# OBJECTIVE:
Transcribe word for word the portion of the Botul passage running from "In his philosophical" up to and including "Botulian hard core).".

# GIVEN PASSAGE:
- - - - - - -

Various authors afterwards referred to this work—some facetiously and some seriously—including the philosopher and TV personality Bernard-Henri Lévy, who quoted from it extensively in his 2010 book On War in Philosophy. Lévy afterwards acknowledged that he had fallen for the "well-rigged" hoax.

==Fictional biography==
Pagès created a fictitious history for Botul, as follows: Botul was supposedly born on August 15, 1896, in the French village of Lairière in the south-central Aude department. Affiliating himself with the oral tradition in philosophy, he left no official writings; instead, what is known of his thought comes from transcribed speeches and fragments of correspondence. He is said to have been a friend of the writer Marcel Proust and to have been engaged for a time to the politician and former spy Marthe Richard. Other famous people placed in his orbit include the writers Simone de Beauvoir, Lou Andreas-Salomé, Marie Bonaparte, Jean Cocteau, Jean Giraudoux, Stefan Zweig, and Andre Malraux, and the Mexican revolutionaries Pancho Villa and Emiliano Zapata. In 1946 he supposedly emigrated to Paraguay with a hundred German families fleeing the advancing Soviet armies, and there he is said to have founded a town, 'Nueva Königsberg', governed by the principles of Kantian philosophy. His death date is given as August 15, 1947.

In his philosophical work, Botul is presented as an expert in the work of Immanuel Kant, with special attention to Kantian morality.

===Fictional works===
- The Sexual Life of Immanuel Kant
- Landru: Precursor of Feminism: The Unpublished Correspondence Between Henri Désiré Landru and Jean-Baptiste Botul
- Nietzsche and the Noonday Demon
- Soft Metaphysics
- Hole in All: Correspondence to Myself

==Association of the Friends of Jean-Baptiste Botul==
The Association of the Friends of Jean-Baptiste Botul was founded in 1995, at the same time as Botul himself, and its founders include Pagès, writers Hervé Le Tellier and Jacques Gaillard, actor Patrice Minet, economist Bertrand Rothé, and Emmanuel Brouillard, who holds the title of curator of the Botul Museum. The association's founders are also known as the core botulien (Botulian core) and the NoDuBo (Noyau Dur Botulien, Botulian hard core).

The association contributes to the creation of Botul's oeuvre. This includes most prominently The Sexual Life of Immanuel Kant as well as Nietzsche and the Noonday Demon; Landru: The Precursor of Feminism; and Soft Metaphysics. The first two of these have since been published by the French press Éditions Mille et une nuits.

- - - - - - -

Element lookup records:

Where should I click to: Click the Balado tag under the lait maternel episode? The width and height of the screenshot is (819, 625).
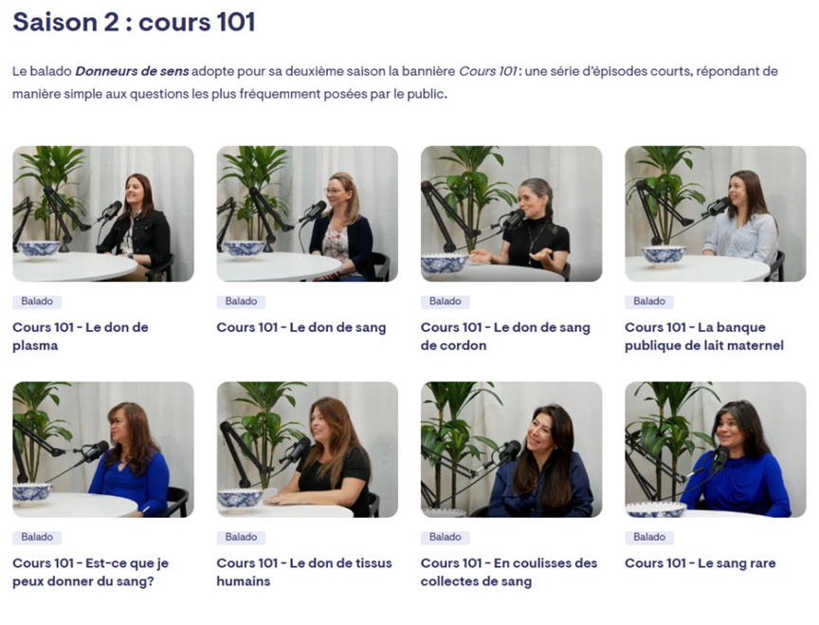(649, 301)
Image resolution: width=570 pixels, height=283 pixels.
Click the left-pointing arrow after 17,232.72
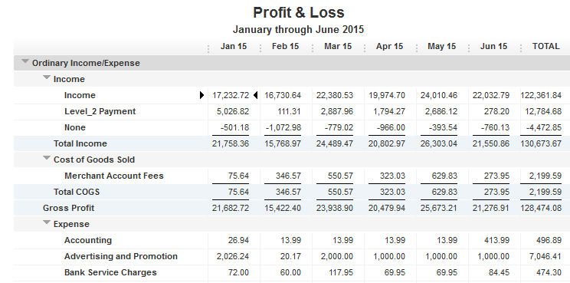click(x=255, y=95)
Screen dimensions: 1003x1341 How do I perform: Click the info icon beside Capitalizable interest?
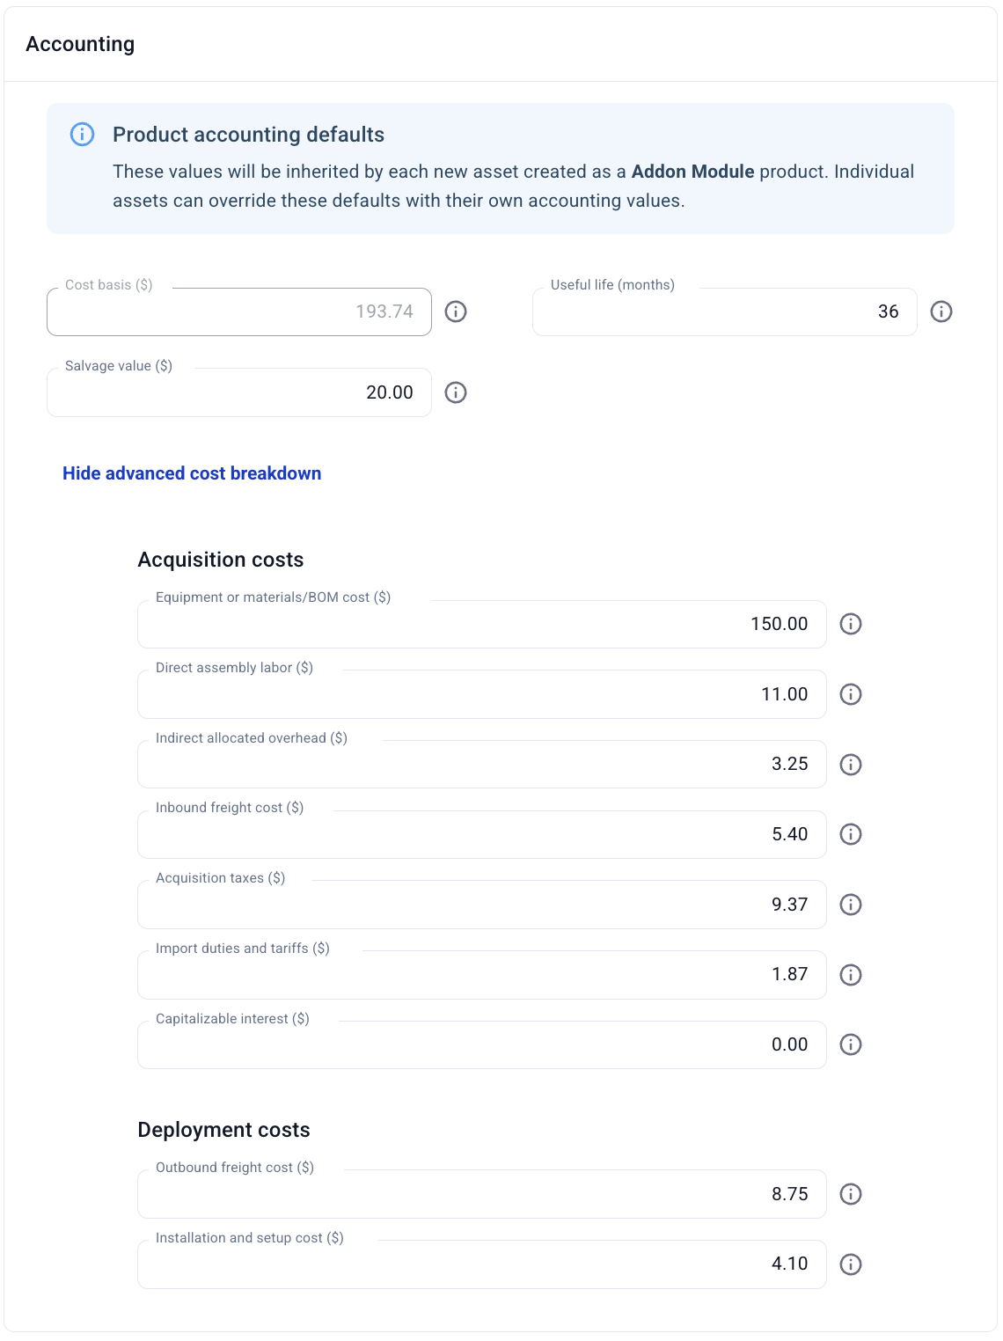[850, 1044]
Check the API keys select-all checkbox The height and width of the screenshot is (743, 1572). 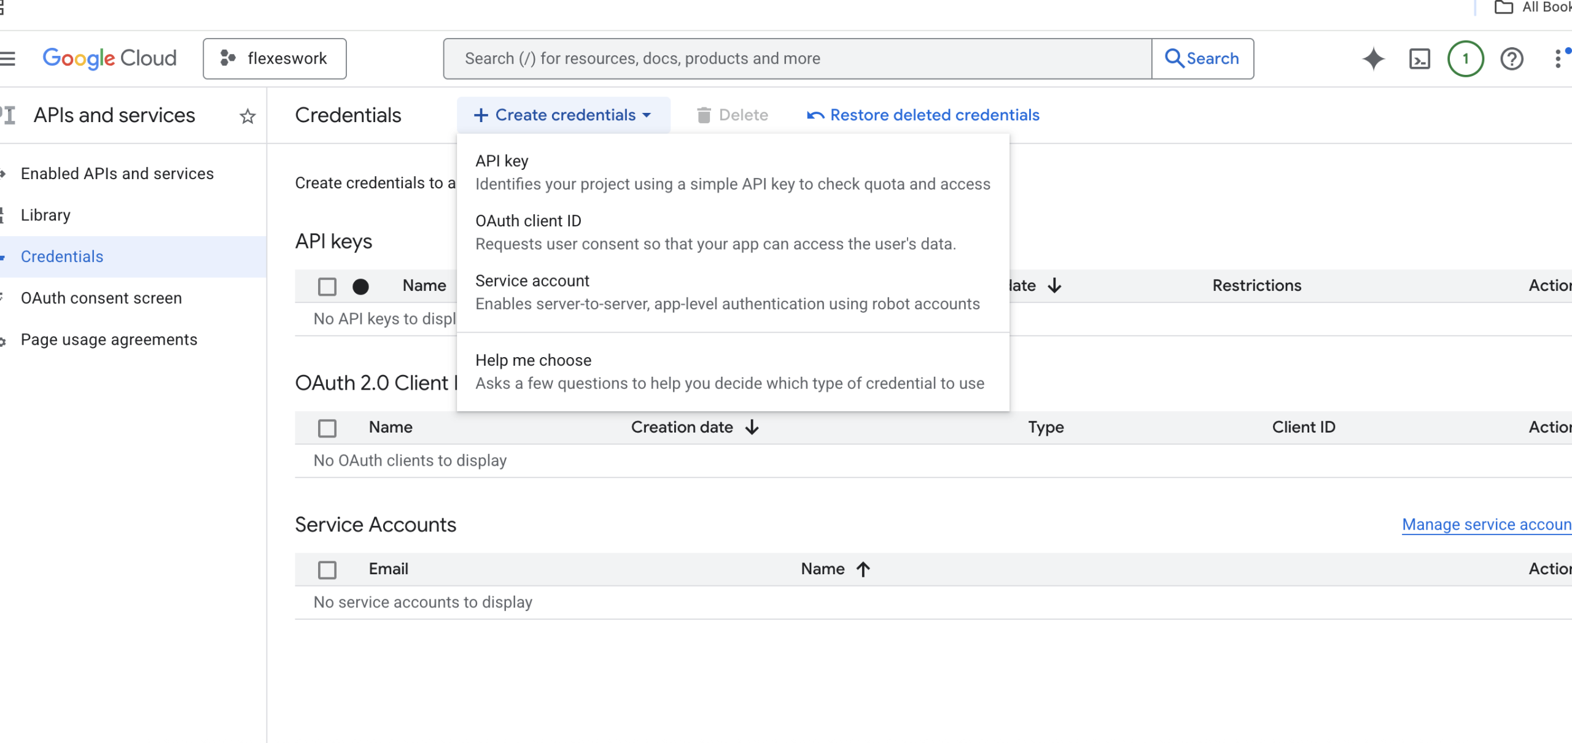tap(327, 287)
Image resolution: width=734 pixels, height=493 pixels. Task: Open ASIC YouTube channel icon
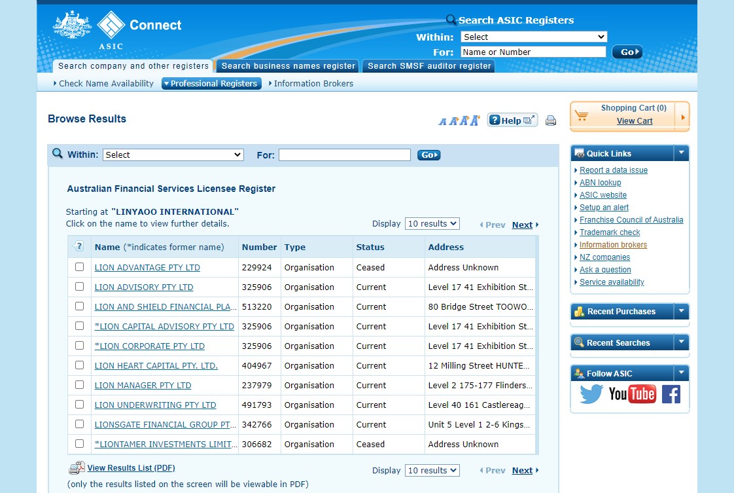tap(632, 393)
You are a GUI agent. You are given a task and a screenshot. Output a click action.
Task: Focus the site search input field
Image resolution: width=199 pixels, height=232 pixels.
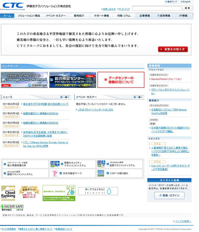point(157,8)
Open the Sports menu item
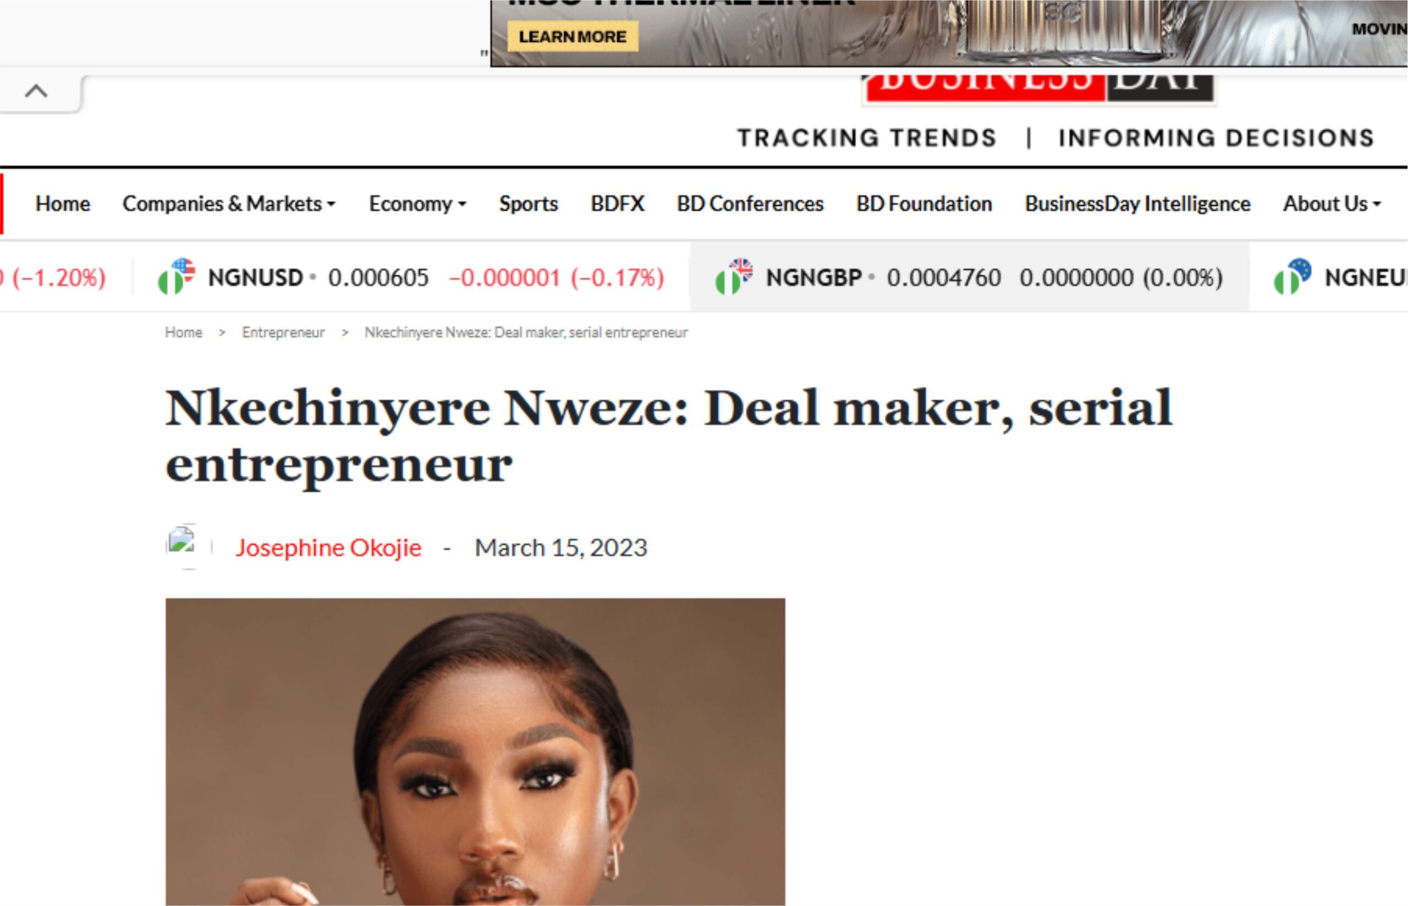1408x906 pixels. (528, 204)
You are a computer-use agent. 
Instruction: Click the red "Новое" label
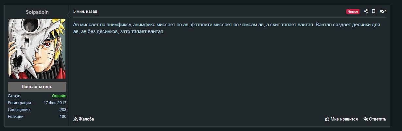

- - - - - - -

# RESPONSE TO THIS TASK:
In his philosophical work, Botul is presented as an expert in the work of Immanuel Kant, with special attention to Kantian morality.

===Fictional works===
- The Sexual Life of Immanuel Kant
- Landru: Precursor of Feminism: The Unpublished Correspondence Between Henri Désiré Landru and Jean-Baptiste Botul
- Nietzsche and the Noonday Demon
- Soft Metaphysics
- Hole in All: Correspondence to Myself

==Association of the Friends of Jean-Baptiste Botul==
The Association of the Friends of Jean-Baptiste Botul was founded in 1995, at the same time as Botul himself, and its founders include Pagès, writers Hervé Le Tellier and Jacques Gaillard, actor Patrice Minet, economist Bertrand Rothé, and Emmanuel Brouillard, who holds the title of curator of the Botul Museum. The association's founders are also known as the core botulien (Botulian core) and the NoDuBo (Noyau Dur Botulien, Botulian hard core).